Exercise is broadly considered a cornerstone treatment for obesity and an important one in management of OA. Its influence on blood glucose is of particular interest since insulin resistance is likely to associate obesity and is reflected on the whole body systems including joints as well as the general health compromising the patient’s ability to mobilize. It was proved that a single session of vigorous exercise could significantly improve insulin sensitivity measured after 24 h in obese adults [36]. Clearly, this vigorous exercise level cannot be prescribed for most obese OA people as a viable exercise; until now, little is understood about the influence of a lower exercise stimulus (lower duration and intensity) on sensitivity to insulin in obesity. Inconsistent results have been yielded by very few studies that have tried to investigate the metabolic benefit of shorter exercise and/or less intense sessions in obese subjects [37, 38]. More recently, Newsom et al. demonstrated that one session of exercise with low intensity is enough to enhance insulin sensitivity into the next 24 h in obese adults [39] which was in line with our findings. In contrast to the popular belief, a lot of the insulin-sensitizing effect of physical exercises can be attributable to the most recent session(s) of exercises rather than to an accumulated effect of training and/or “fitness” [40, 41]. Typically, this beneficial effect of one exercise session is short-lived (i.e., 24–48 h) [42, 43]. For these reasons, exercise prescriptions should be tailored to maximize the beneficial effects that occur in the few hours following each session of exercise.

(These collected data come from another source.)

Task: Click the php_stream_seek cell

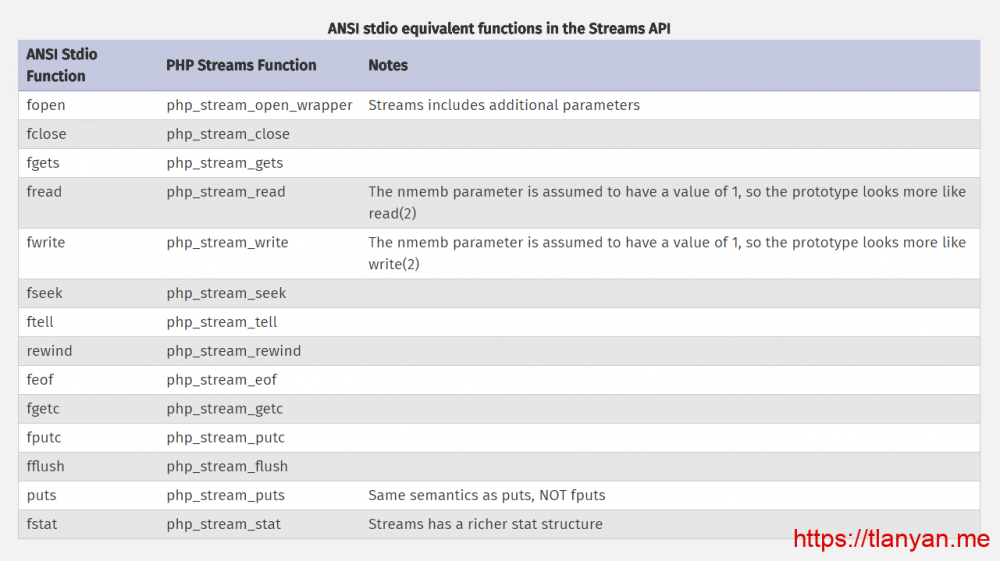Action: 226,293
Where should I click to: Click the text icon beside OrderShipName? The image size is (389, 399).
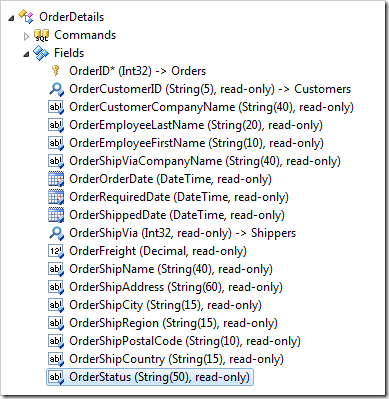point(56,269)
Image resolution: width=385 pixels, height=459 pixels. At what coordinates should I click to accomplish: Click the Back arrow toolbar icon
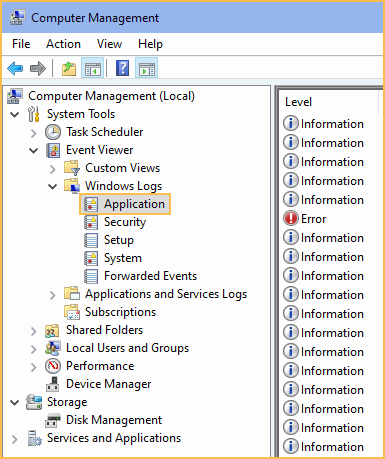click(15, 69)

Our study has demonstrated that even a single session of low to moderate intense exercise can significantly induce a favorable effect on blood glucose level in obese OA individuals.

This study was among the scarcity to study the impact of single session of mild to moderate exercise on the obese KOA population that responds by activating antioxidant reserves. We implemented a non-exercising control group to which we compared the resting levels in KOA group. Then, improvement of participants was compared against their baseline survey findings. However, there are numerous limitations of this study. One of them was its small sample size. Therefore, the results of current study may need to be reinforced by further studies with larger numbers to be clinically relevant and could be generalized. This attenuation rate may be attributed to the difficulty in encouraging individuals with non-mild OA to commit to perform exercise. Another limitation was that the study did not examine the extended effect of exercise (i.e., for several days after exercise) and also for serial measurement during the day after exercise. A question arises in relation to the peak of exercise-induced changes and the time it fades. In the current study, we aimed to investigate the effect of single exercise on severe OA who cannot compel with frequent exercising; hence, we could not clarify the effect of KOA according to its severity on the outcomes of exercise session since we did not enroll different OA grades.

Conclusion

Symptoms of OA can be improved by mild to moderate exercise, even with a single session. Single bout of moderate exercise can enhance the anti-oxidant status and glucose tolerance of obese OA patients without provoking hazardous (undue) pro-inflammation. Obese individuals with OA should be encouraged to exercise whenever they can and to the level of intensity they can tolerate since it may be difficult to motivate them to continue regular exercise.

Recommendation

Future studies are needed on large number of patients of KOA with different grades to assess the exact role of single bout of exercise on KOA.